▶ **Records to process**
= = = = =

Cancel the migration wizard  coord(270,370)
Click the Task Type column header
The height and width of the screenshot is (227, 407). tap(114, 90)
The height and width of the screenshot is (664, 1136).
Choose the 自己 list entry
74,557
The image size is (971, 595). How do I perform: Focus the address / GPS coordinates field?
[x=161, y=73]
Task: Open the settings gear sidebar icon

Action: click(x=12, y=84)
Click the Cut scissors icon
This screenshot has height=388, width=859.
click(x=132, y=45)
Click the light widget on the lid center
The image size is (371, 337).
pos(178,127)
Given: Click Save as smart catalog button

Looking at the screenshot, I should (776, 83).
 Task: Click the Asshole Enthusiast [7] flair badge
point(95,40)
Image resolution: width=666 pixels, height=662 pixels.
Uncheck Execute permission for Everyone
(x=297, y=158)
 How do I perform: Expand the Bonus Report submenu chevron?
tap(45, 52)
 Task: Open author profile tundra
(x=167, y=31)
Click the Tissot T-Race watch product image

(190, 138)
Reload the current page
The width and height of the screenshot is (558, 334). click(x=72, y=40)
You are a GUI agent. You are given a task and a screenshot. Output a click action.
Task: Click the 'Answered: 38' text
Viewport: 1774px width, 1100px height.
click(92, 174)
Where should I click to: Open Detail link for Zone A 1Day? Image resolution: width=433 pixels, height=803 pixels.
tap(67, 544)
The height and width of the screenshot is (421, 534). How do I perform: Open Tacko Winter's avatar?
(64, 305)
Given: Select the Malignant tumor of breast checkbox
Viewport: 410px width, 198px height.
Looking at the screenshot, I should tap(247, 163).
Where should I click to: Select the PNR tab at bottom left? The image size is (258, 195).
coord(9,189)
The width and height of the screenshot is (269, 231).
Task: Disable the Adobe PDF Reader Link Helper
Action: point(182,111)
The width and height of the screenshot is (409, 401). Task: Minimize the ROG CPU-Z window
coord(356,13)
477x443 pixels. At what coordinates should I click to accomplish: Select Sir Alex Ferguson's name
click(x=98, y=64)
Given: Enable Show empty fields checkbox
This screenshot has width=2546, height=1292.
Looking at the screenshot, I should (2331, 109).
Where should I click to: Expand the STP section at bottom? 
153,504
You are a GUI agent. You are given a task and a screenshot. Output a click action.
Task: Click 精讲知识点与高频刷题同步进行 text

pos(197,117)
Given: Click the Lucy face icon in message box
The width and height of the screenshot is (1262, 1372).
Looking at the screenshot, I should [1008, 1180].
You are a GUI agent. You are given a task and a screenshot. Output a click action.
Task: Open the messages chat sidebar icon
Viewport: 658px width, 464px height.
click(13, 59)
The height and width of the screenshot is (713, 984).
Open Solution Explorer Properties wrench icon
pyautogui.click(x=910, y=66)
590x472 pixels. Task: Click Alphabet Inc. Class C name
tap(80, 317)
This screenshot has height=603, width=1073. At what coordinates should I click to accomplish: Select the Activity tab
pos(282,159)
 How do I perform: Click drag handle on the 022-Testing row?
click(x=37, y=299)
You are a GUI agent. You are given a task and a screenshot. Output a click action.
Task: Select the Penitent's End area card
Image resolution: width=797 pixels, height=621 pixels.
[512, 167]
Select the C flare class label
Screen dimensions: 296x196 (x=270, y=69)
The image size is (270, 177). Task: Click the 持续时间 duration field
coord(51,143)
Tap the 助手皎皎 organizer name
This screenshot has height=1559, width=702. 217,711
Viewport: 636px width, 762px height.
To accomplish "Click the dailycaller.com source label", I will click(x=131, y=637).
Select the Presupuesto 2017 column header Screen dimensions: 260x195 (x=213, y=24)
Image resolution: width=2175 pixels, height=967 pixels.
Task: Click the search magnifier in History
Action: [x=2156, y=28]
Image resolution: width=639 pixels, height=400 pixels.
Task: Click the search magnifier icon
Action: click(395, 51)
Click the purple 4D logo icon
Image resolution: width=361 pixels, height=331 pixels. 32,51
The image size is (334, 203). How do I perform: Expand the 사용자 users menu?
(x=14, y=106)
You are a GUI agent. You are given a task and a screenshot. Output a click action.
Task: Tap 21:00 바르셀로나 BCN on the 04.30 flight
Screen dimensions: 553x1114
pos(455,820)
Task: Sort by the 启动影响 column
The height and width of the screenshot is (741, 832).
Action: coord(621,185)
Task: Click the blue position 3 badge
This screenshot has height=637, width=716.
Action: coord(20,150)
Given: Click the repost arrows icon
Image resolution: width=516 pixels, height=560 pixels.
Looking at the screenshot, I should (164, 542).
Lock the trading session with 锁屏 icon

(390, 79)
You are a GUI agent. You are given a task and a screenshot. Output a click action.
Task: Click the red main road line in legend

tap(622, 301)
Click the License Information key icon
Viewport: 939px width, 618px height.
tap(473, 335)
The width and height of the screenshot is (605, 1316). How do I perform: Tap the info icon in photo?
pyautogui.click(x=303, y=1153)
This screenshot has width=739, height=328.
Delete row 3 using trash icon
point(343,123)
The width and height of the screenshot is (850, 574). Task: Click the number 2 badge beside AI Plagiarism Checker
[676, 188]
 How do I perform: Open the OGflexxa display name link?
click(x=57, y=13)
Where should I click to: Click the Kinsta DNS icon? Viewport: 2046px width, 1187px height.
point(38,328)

= = = = =

▶ **Task objective**
From the line that has "Reload the current page" through the line that has "Given: Select the", copy every line exactly as it appears above, and leave out all others.

▶ **Problem solution**
Reload the current page
The width and height of the screenshot is (558, 334). click(x=72, y=40)
You are a GUI agent. You are given a task and a screenshot. Output a click action.
Task: Click the 'Answered: 38' text
Viewport: 1774px width, 1100px height.
click(92, 174)
Where should I click to: Open Detail link for Zone A 1Day? Image resolution: width=433 pixels, height=803 pixels.
tap(67, 544)
The height and width of the screenshot is (421, 534). How do I perform: Open Tacko Winter's avatar?
(64, 305)
Given: Select the Malignant tumor of breast checkbox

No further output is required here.